The words “Defund the Police,” painted by activists in the street near a “Black Lives Matter” mural in Washington, won’t be removed, a representative of the District of Columbia’s Department of Public Works told a local Fox affiliate.
Another part that was added—an equals sign painted between Black Lives Matter and “Defund the Police”—will be removed, the agency said. In its place, a District of Columbia flag that had been removed by activists will be repainted.
Asked June 7 whether the message would be removed, Washington Mayor Muriel Bowser declined to answer directly.
Bowser, a Democrat in her second term, directed city workers to paint the words “Black Lives Matter” on a street while renaming a section of the road Black Lives Matter Plaza.
But the words “Defund the Police” were added later in bold yellow letters nearby, prompting some criticism.
Bowser said officials are proud of the Black Lives Matter mural.
“It is an affirmative piece of art, a centering piece of art, where people from around the globe have called us and thanked us for acknowledging black humanity and black lives in the most important city in the world. And we are very proud of that art,” she said on ABC’s “This Week.”
Pressed on whether she’d order the removal of the words “Defund the Police,” Bowser said: “Well, it’s not a part of the mural. And we certainly encourage expression, but we are using the city streets for city art.”
Asked a third time, Bowser said: “I actually haven’t even had an opportunity to review it, Martha. But the response that we’ve gotten from people about the Black Lives Matter mural has just been incredible.”
Defunding the police, or cutting funding from police departments, was opposed by 65 percent of respondents in a recent poll (pdf). Just 16 percent said they favor funding cuts, while 19 percent weren’t sure.
Black Lives Matter’s Washington chapter panned the artwork, saying in a statement that Bowser “must be held accountable for the lip service she pays in making such a statement while she continues to intentionally underfund and cut services and programs that meet the basic survival needs of black people in D.C.”
The group listed a number of demands, including defunding the Metropolitan Police Department, removing officers from schools, decriminalizing sex work, ending cash bail, and abolishing prisons.
“Black people are allowed to be joyful or feel seen with D.C. renaming a street after Black Lives Matter. It’s also our responsibility to let you know what we are fighting for, who has the power to change things and that power concedes nothing without demand,” Kiki Green, an organizer with the local chapter, said in a statement.

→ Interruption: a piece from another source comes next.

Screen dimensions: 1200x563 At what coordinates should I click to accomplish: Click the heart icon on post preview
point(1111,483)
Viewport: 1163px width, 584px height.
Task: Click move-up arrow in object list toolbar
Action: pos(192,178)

Elsewhere, the group claimed the move was “to appease white liberals while ignoring our demands.”
Activists are upset over what they describe as racial injustice. The latest incident, they say, is the death of George Floyd, an unarmed black man who died in police custody in Minneapolis on May 25.
“We have invested not a penny more and certainly not a penny less than what we need for safe neighborhoods in our communities,” Bowser said about the criticism June 7 on “Fox News Sunday.”
The current budget proposal includes an increase of more than 3 percent for public schools and a policing program in which local residents would be hired and sent to college while working for the police department, Bowser said.
“And what that does is it makes us have a force that is diverse, it has more women, it has more D.C. residents, and it will help us create a partnership between police and community,” she said.